Biraz iddalı bir giriş olacak belki ama Prestif filmi için şu ana kadar izlediğim en mükemmel filmlerden biri diyebilirim. Bu filmi televizyonda türkçe dublajlı olarak izlemiştim. O zaman da beğenmiştim ama görünen o ki çok dikkatli izlememişim. Özellikle filmde bazı yerlerde eskiyi, bazı yerlerde de o anda olan olayları anlattığı için, ayrıca filmin belirli bir kısmını izlemediğim için anlaması da zaman almıştı.
Bir süre önce arkadaşımdan aldığım filmlerin içinde bu film de vardı. Bu sayede filmi bir kez de orijinal diliyle ve türkçe altyazılı izleme imkanım oldu.

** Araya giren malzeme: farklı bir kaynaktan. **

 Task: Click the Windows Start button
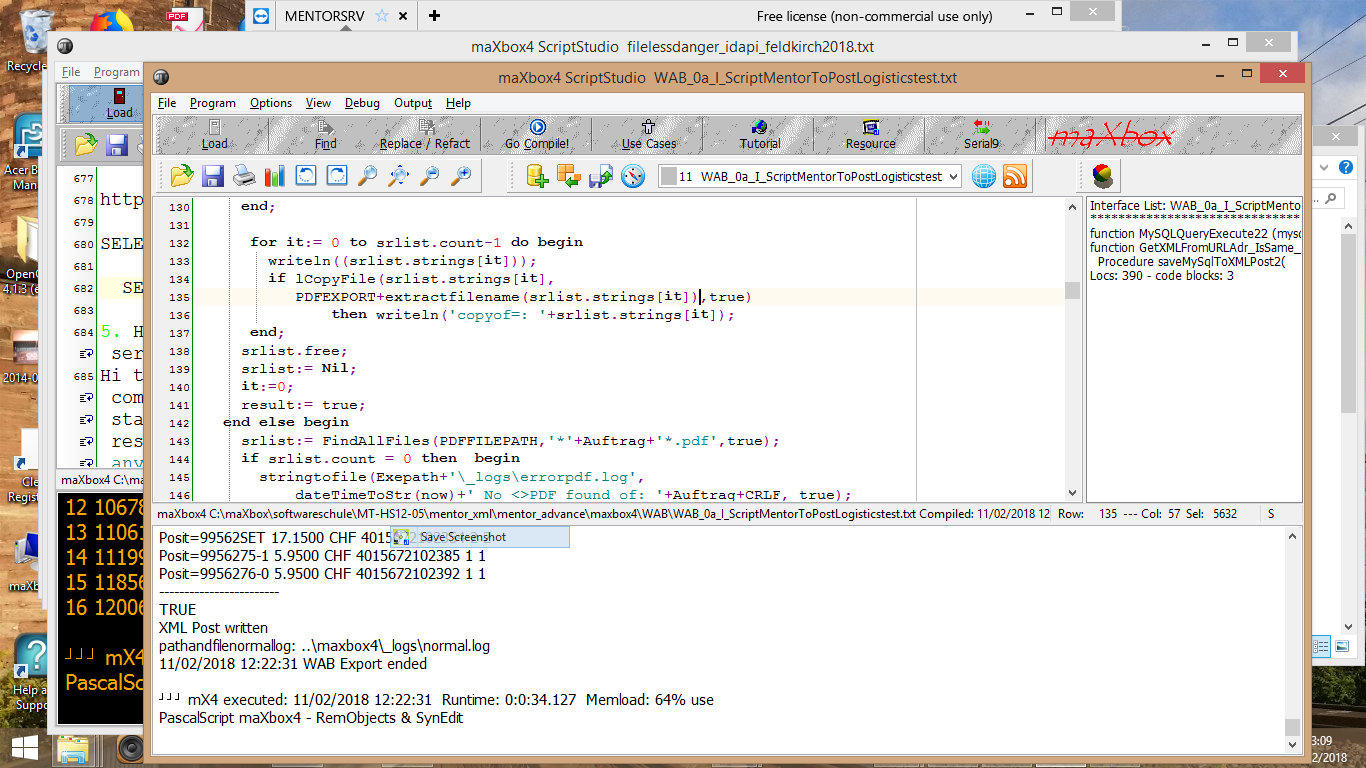pyautogui.click(x=24, y=748)
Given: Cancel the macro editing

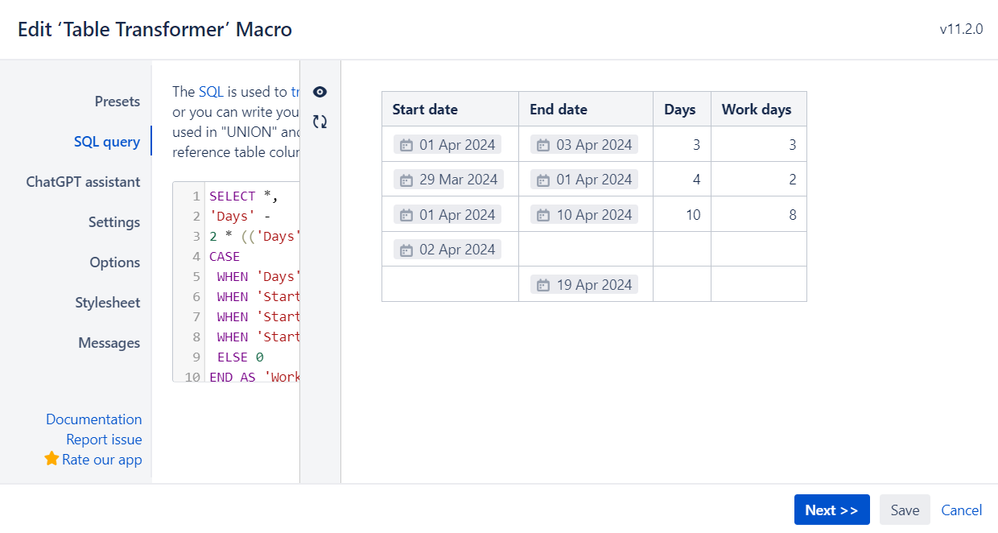Looking at the screenshot, I should tap(961, 510).
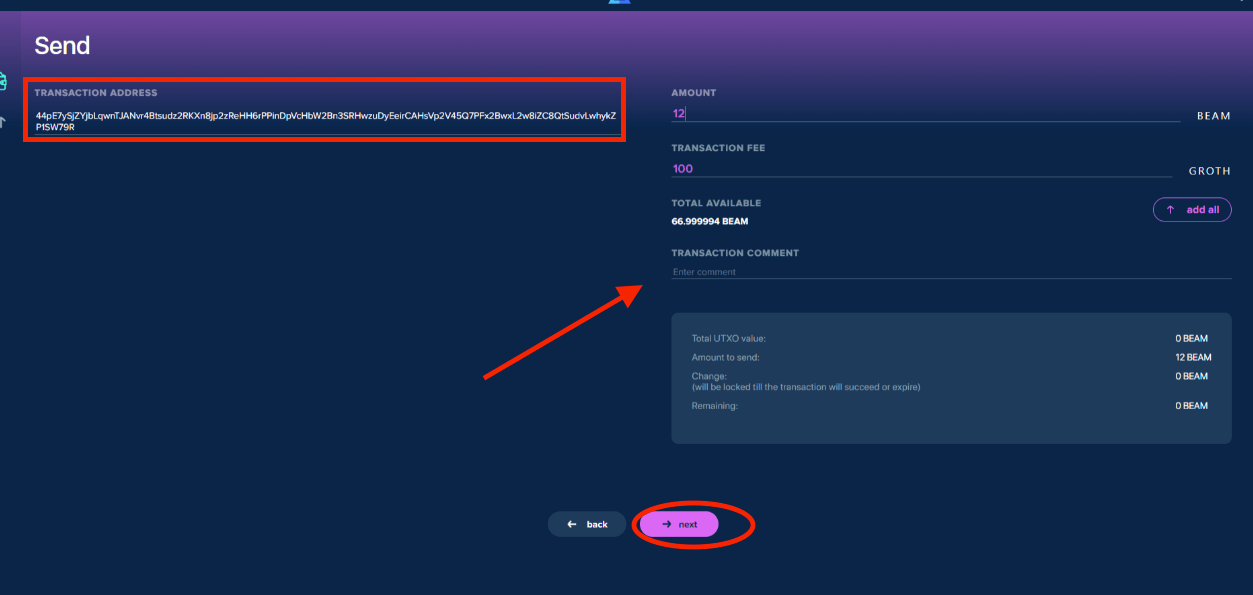1253x595 pixels.
Task: Click the GROTH unit label beside fee
Action: (x=1209, y=171)
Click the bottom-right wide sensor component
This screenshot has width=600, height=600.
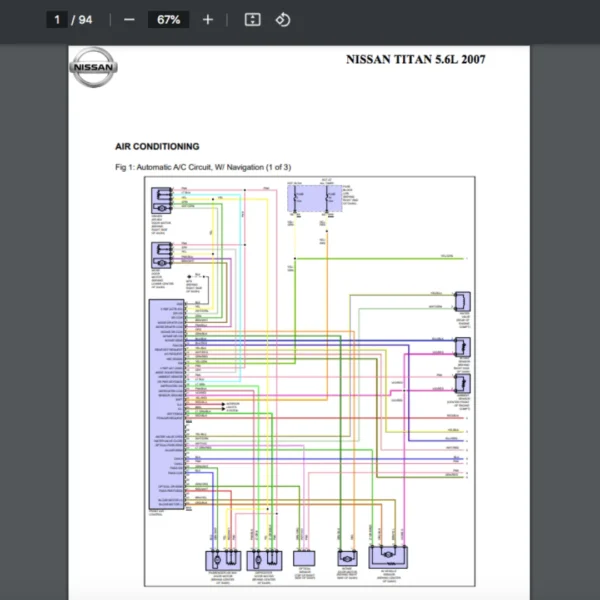click(390, 558)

Filmin Konusu: Beğenilen yönetmen Christopher Nolan’dan (“Memento,” “Batman Başlıyor”) illüzyon kumaşından örülmüş bir macera geliyor. Bu beklenmedik dönüşlerle dolu gizemli öyküde, Viktorya Devri’nde iki sahne sihirbazı, giderek şiddetlenen bir savaşa ve birbirlerinin mesleki sırlarını ortaya çıkartmak için doymaz bir susuzluğa dönüşen güçlü bir rekabete girişiyorlar. Bu iki görkemli adamın cüreti tutkuya, şovmenliği bilime ve hırsı dostluğa kırdırmalarının sonuçları tehlikeli, ölümcül ve hileli oluyor.
Her şey yüzyılın başında, hızla değişen Londra’da başlıyor. Sihirbazların ünlü ve en üst mertebede idol olarak kabul edildikleri bir zamanda, iki genç sihirbaz şöhrete giden yolu çizmeye başlarlar. Gösterişli, sofistike Robert Angier (HUGH JACKMAN) tam bir şovmenken, yontulmamış ve gelenekçi Alfred Borden (CHRISTIAN BALE) sihirli fikirlerini gösterme yeteneğinden yoksun, yaratıcı bir dahidir. Birbirlerini takdir eden arkadaşlar ve ortaklar olarak yola çıkarlar. Ama en büyük numaraları ters gidince, aralarında ömür boyu sürecek bir düşmanlık başlar; ikisi de bir diğerini geçme ve altüst etme niyetindedir. Sürdürdükleri aşırı rekabet, her numarayla, her gösteriyle daha da büyür; ta ki sınır tanımayana, hatta elektriğin yeni ve inanılmaz güçlerini ve Nikola Tesla’nın bilimsel dehasını işin içine dahil edene dek…
Filmde beni en çok etkileyen kısmı hikayesiydi. Filmi izlerken sonu kesin şu şekilde bitecek gibi bir düşünce kafanızdan geçmiyor. Aslında filmi izlediğiniz sırada hiçbir çekiciliği olmayan, sıradan bir film gibi ama film bittiğinde ve parçalar birleştiğinde hikayesinin ne kadar güzel olduğunun farkına varıyorsunuz.
Filmin oyuncu kadrosu da çok iyi seçilmiş. Ben diğer oyuncuları çok fazla filmlerde görmememe rağmen, bu filmde oynayan X-Men filminde Wolverine karakteriyle tanıdığımız Hugh Jackman, buna ek olarak Michael Caine ve Christian Bale’in performansını beğendiğimi de belirtmek isterim.
Son zamanlarda yapılan filmlerde genellikle çok farklı hikayeler yok. Hepsi birbirinin aynı gibi gelmeye başladı. Farklı bir hikayesi olan bu filmi daha önce izlemediyseniz izlemenizi tavsiye ederim…
Comments of this post
Mustafa
09 Ocak 2012
bir baş yapıt. izlemeyenler çok şey kaybeder 🙂
P_Buyukarslan
09 Ocak 2012
Aynen Mustafa. Benim favori filmlerimden biri.